On the heels of first-quarter U.S. hotel rate gains, CBRE Hotels Research again has raised its 2023 revenue forecast due to “stronger-than-expected demand” and “modest” supply growth driving up occupancy, the company announced Thursday. 

CBRE’s revised 2023 forecast projects U.S. revenue per available room to increase 6 percent year over year to $97.89, which is up $0.43 from its previous prediction. 

The lifted outlook does not extend to average daily rate, which CBRE now expects will increase by 3.7 percent year over year in 2023—down from its previous forecast of 4.2 percent—due to expectations of “slightly lower inflation” and a “bigger mix of group travel and shoulder-period demand” typically sold at a lower rate, CBRE authors wrote in the report. 
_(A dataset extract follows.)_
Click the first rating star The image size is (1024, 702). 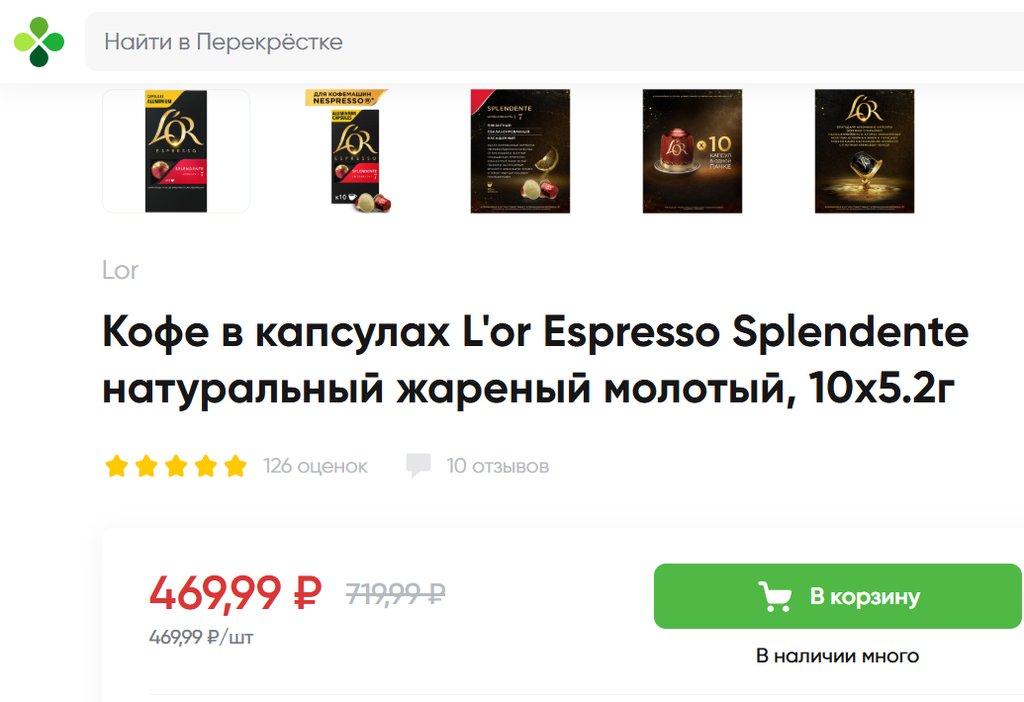[x=116, y=466]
CBRE projects 0.8 percent average gross domestic product growth for 2023, which “will directly impact lodging industry performance.” 

The U.S. economy grew 1.1 percent in Q1, according to CBRE, which led to a record U.S. RevPAR of $88.33, up 15.5 percent year over year. First-quarter average daily rates increased 9.6 percent year over year, and occupancy was up 3.1 percent. CBRE projects Q1 to be the “high point” of the year in terms of RevPAR growth, the company said.
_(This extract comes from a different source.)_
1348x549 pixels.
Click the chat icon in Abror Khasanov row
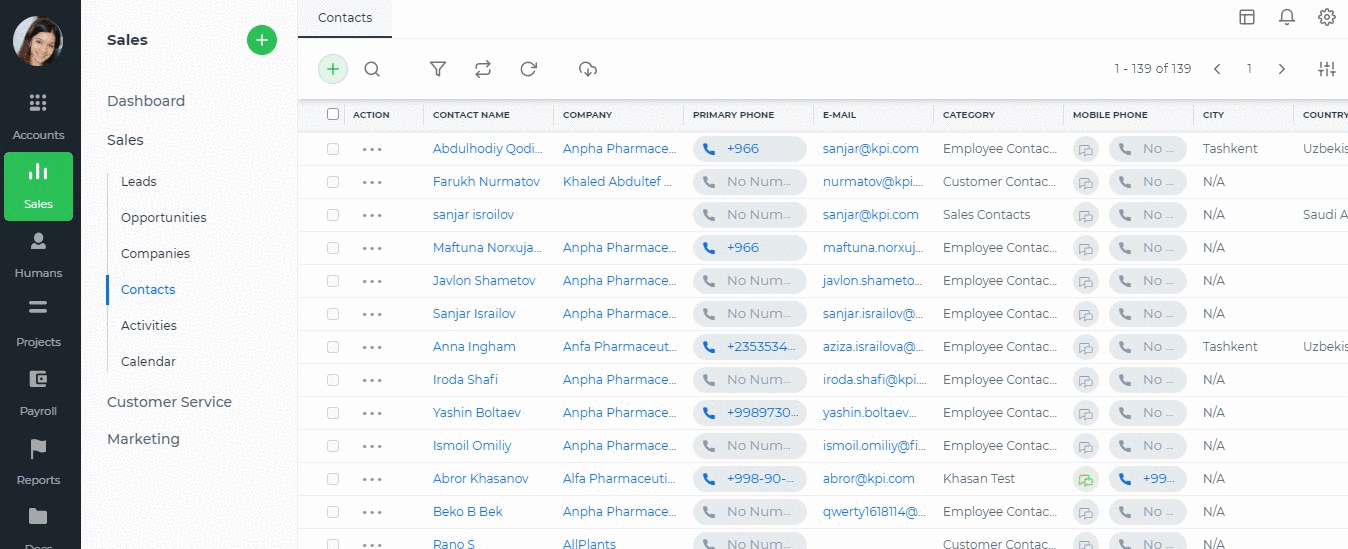pos(1085,479)
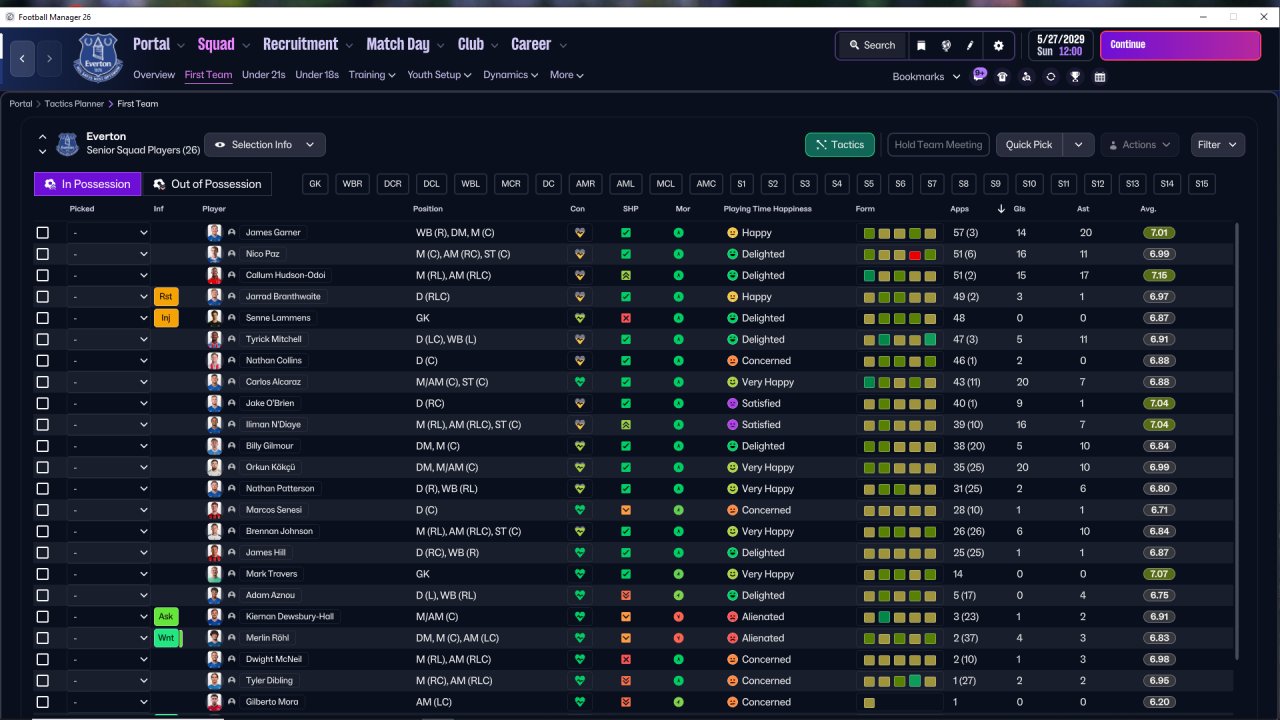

CBRE attributed the strong first-quarter results to “continued improvement in group business, inbound international travel, and an uptick in traditional transient business demand.” 
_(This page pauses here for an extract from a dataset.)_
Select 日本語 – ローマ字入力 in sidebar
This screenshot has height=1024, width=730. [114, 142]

“We are already starting to see signs that the easing of travel restrictions in Japan and China, combined with continued improvements in group and independent business demand, are bolstering demand heading into the heavy summer travel season,” CBRE head of hotel research and data analytics Rachael Rothman said in the report.

Additionally, the company expects “travel-specific tailwinds” and “employment growth and wage increases” will make for another record RevPAR year, CBRE senior economist and head of global hotels forecasting Michael Nhu said in the report. However, growth during the next several months is expected to decelerate to 4 percent to 5 percent year over year, and ultimately to 2 percent to 3 percent by Q4. 

CBRE forecasts hotel inventory will increase slightly but remain below the industry’s long-term historical average.

“The combination of inflationary pressures and higher interest rates are leading to slower hotel supply growth and further strengthening the pricing power of existing hotels,” Nhu added in the report.

CBRE previously revised its 2023 outlook following a positive Q4, the company announced in March

[email protected] (Angelique Platas)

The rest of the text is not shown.